Nel 2025 i business angel italiani hanno partecipato a investimenti per circa 920 milioni di euro, in autonomia o in syndication con fondi di venture capital, nelle startup italiane, cifra cresciuta del 22,3% rispetto all’anno precedente. A dirlo è l’ultima analisi condotta dall’Iban, l’Associazione italiana dei business angel, sul mercato italiano dell’angel investing, con la supervisione scientifica di Vincenzo Capizzi, docente dell’Università del Piemonte Orientale e della Bocconi. La rilevazione è avvenuta con un sondaggio tra 386 persone rappresentative dell’ecosistema italiano dei business angel.
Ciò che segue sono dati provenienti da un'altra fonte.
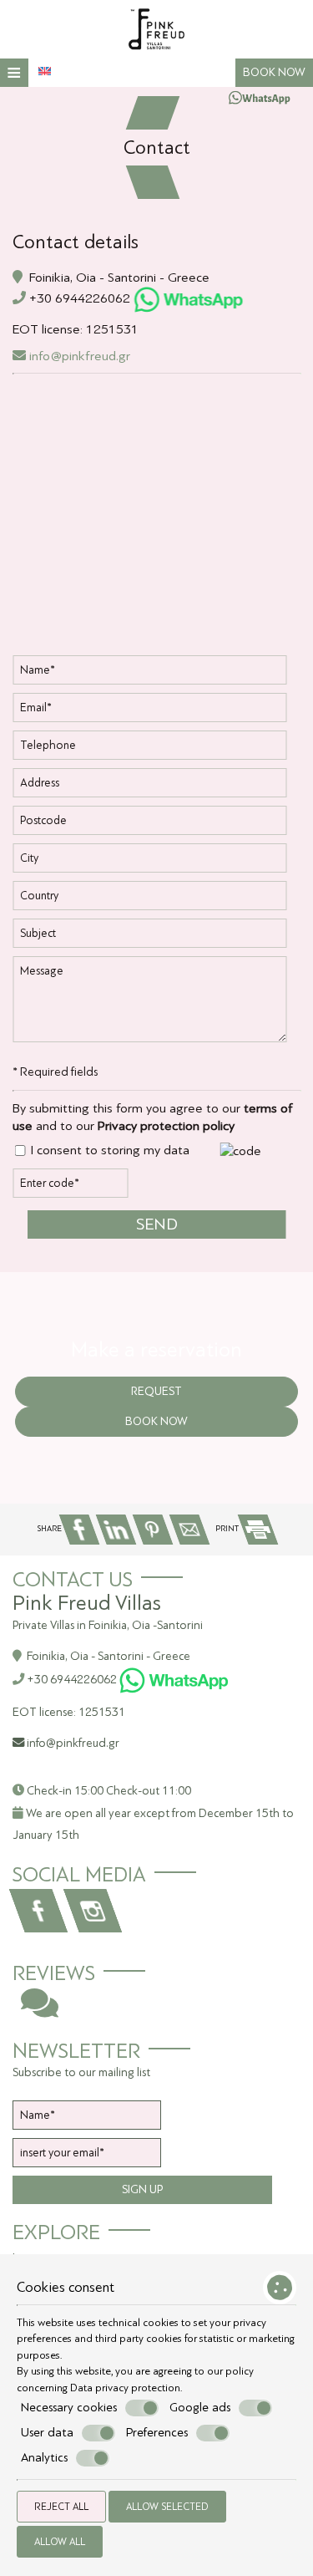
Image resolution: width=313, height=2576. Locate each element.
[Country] (156, 900)
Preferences (157, 2432)
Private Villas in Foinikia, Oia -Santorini (108, 1625)
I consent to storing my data (108, 1150)
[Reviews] (40, 2011)
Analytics (44, 2457)
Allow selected (167, 2506)
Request (156, 1391)
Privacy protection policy (166, 1125)
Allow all (59, 2542)
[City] (156, 862)
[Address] (156, 787)
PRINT (227, 1529)
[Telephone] (156, 749)
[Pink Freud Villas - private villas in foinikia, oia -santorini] (157, 28)
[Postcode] (156, 824)
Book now (274, 72)
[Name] (156, 674)
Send (157, 1224)
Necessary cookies (69, 2407)
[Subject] (156, 937)
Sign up (142, 2189)
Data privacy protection (125, 2387)
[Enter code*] (70, 1187)
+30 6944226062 (79, 298)
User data (47, 2432)
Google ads (199, 2407)
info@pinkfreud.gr (78, 356)
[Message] (156, 1006)
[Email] (156, 712)
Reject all (61, 2506)
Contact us (73, 1579)
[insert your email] (87, 2157)
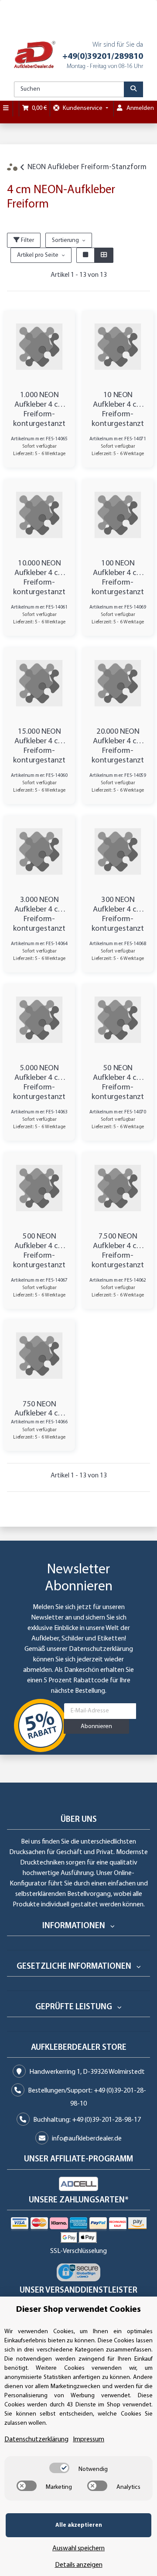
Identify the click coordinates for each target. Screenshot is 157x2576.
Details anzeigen (78, 2565)
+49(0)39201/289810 (102, 56)
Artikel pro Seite (37, 255)
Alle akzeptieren (78, 2525)
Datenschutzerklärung (101, 1649)
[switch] (59, 2468)
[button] (85, 255)
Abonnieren (96, 1726)
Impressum (88, 2439)
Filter (27, 240)
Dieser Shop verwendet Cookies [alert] (78, 2309)
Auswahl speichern (78, 2548)
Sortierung (65, 240)
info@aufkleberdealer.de (87, 2138)
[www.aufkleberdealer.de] (34, 54)
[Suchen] (133, 89)
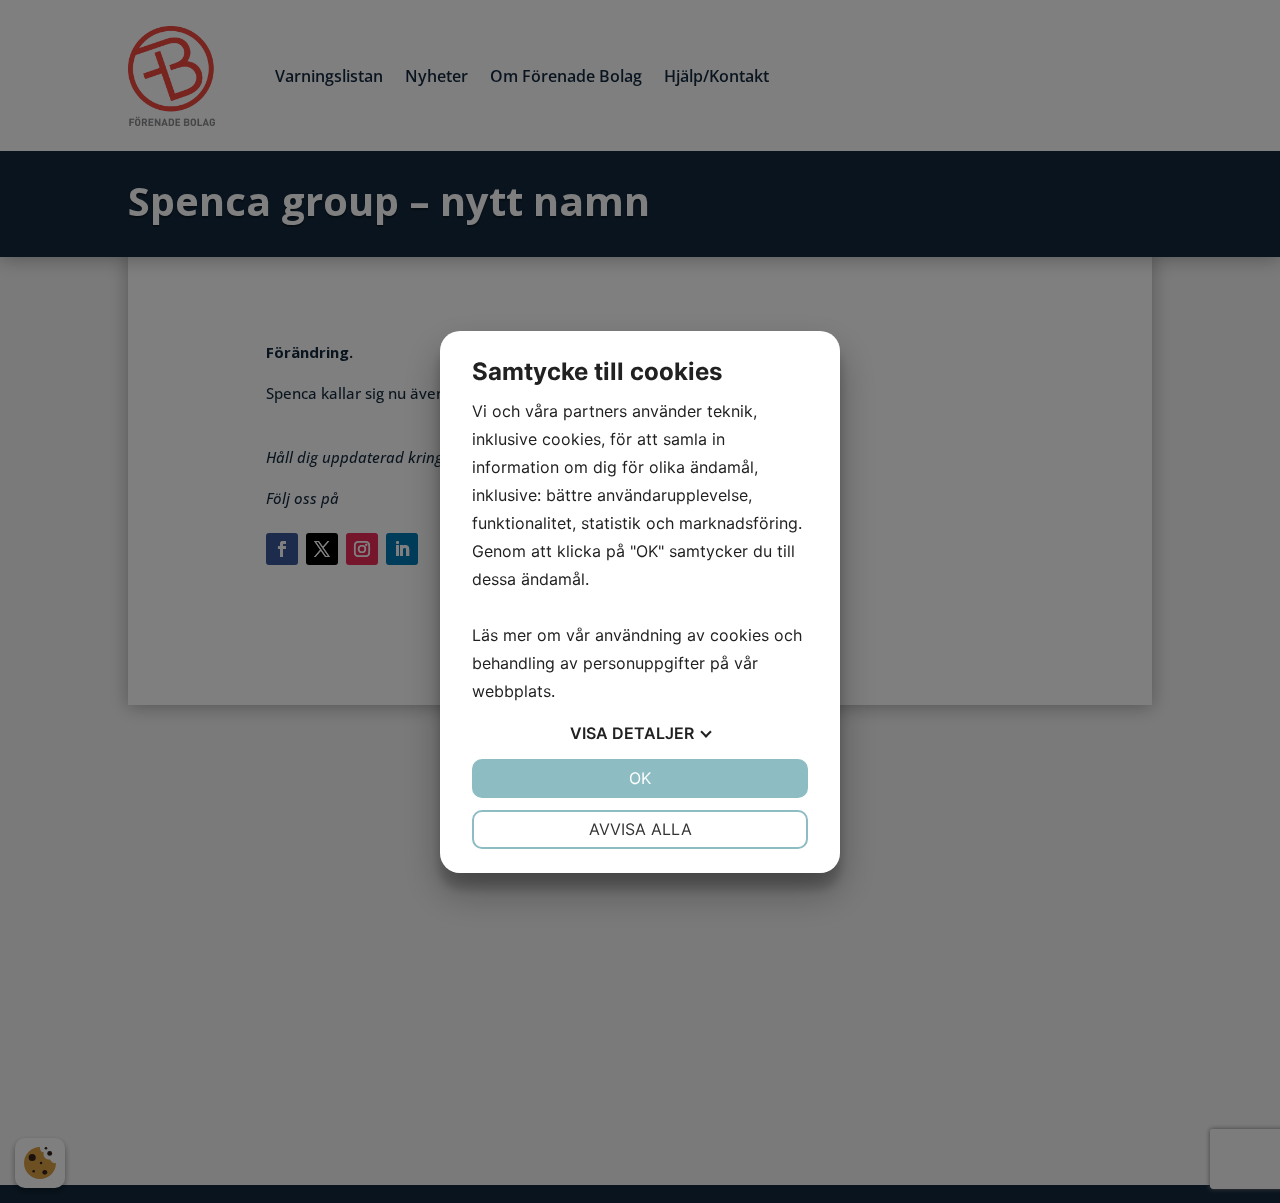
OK (640, 778)
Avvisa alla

Gli investimenti compiuti in autonomia sono stati, nel complesso, di 73,7 milioni di euro, di poco al di sotto dei 74,5 milioni del 2024. I business angel si sono orientati soprattutto verso affari di grossa portata: il 39% delle operazioni è stato tra i 500mila e i 2 milioni di euro, il 16% oltre i 2 milioni. È crollata la quota di round di piccole dimensioni: solo il 12% è stato sotto i 50mila euro, contro il 38% del 2024.

Come investono i business angel italiani

L’81% delle operazioni monitorate dallo studio sono avvenute in syndication (nel 2024 era il 73%). Si conferma quindi la tendenza dei business angel a unirsi in cordate per aumentare l’apporto finanziario complessivo, ridurre i costi individuali di transazione e ridurre il rischio unitario in caso di insuccesso. Cresce la media di business angel per singola operazione (sei, contro i cinque del 2024).